Chapter 7 Vs. Chpater 13
Individuals who choose to file for bankruptcy commonly file under either Chapter 7 or Chapter 13 of the U.S. Bankruptcy Code. In Chapter 7 bankruptcy, debtors surrender non-exempt assets to a bankruptcy trustee who then sells those assets to repay the filer's debts. Any debts that remain unpaid at the end of the process are discharged and the filer is no longer responsible for them. In a Chapter 13 bankruptcy, the debtor is not required to surrender any assets, but rather enters into a repayment plan that lasts for three to five years. At the conclusion of the plan, any remaining unpaid debts are discharged by the bankruptcy court. Thus, asset seizure doesn't typically occur in Chapter 13 cases.
Cash Is an Asset
When a debtor files for Chapter 7 bankruptcy, he must disclose his income, assets, expenses and debts on the bankruptcy petition. Any cash the debtor has on hand, including funds held in a bank account, is considered an asset of his bankruptcy estate (property that the debtor owns or has an interest in at the time of filing). As a result, he must also list the total amount of cash he has, including bank account numbers and available balances in each account. The bankruptcy trustee assigned to your case may also ask about your accounts during a subsequent meeting to discuss your finances, known as a 341 meeting, that takes place a few weeks after you file for bankruptcy.
Once the bankruptcy trustee has determined your total assets and debts, she will then determine which assets can be seized to pay your creditors, aiming to pay as much of your debt as possible. The Bankruptcy Code permits debtors to exempt certain assets from seizure, meaning the bankruptcy trustee cannot take this property from you to pay your debts. To qualify for this protection, the asset must fall under a category that is exempt under either federal or state law. For example, federal law allows individual debtors to exempt their residence up to $21,625 in value or a car up to $3,450 in value. States provide similar exemptions. For example, in California, a debtor may exempt his residence up to $75,000 in value and a car up to $4,800 in value. Some states allow debtors to choose either the federal or state exemptions while others require debtors to use only state exemptions. Debtors who want to protect their bank accounts usually choose the federal or state "wildcard" exemption, which allows the debtor to protect anything he wants up to a set value.

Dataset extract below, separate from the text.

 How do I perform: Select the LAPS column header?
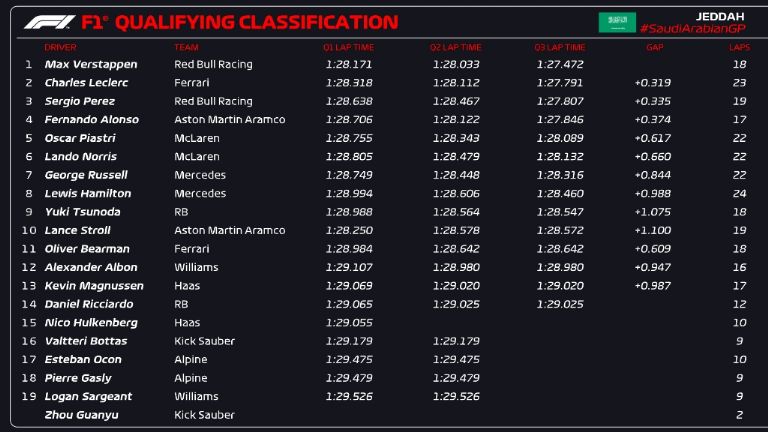click(x=739, y=47)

If you are unable to protect your bank account with an exemption, the bankruptcy trustee is likely to freeze your account and use the money to pay your debts. However, the trustee may abandon or release her claim to these funds even when they don't qualify for an exemption, enabling you to keep this money. This commonly occurs when a debtor needs the funds to cover his reasonable living expenses, such as rent and food.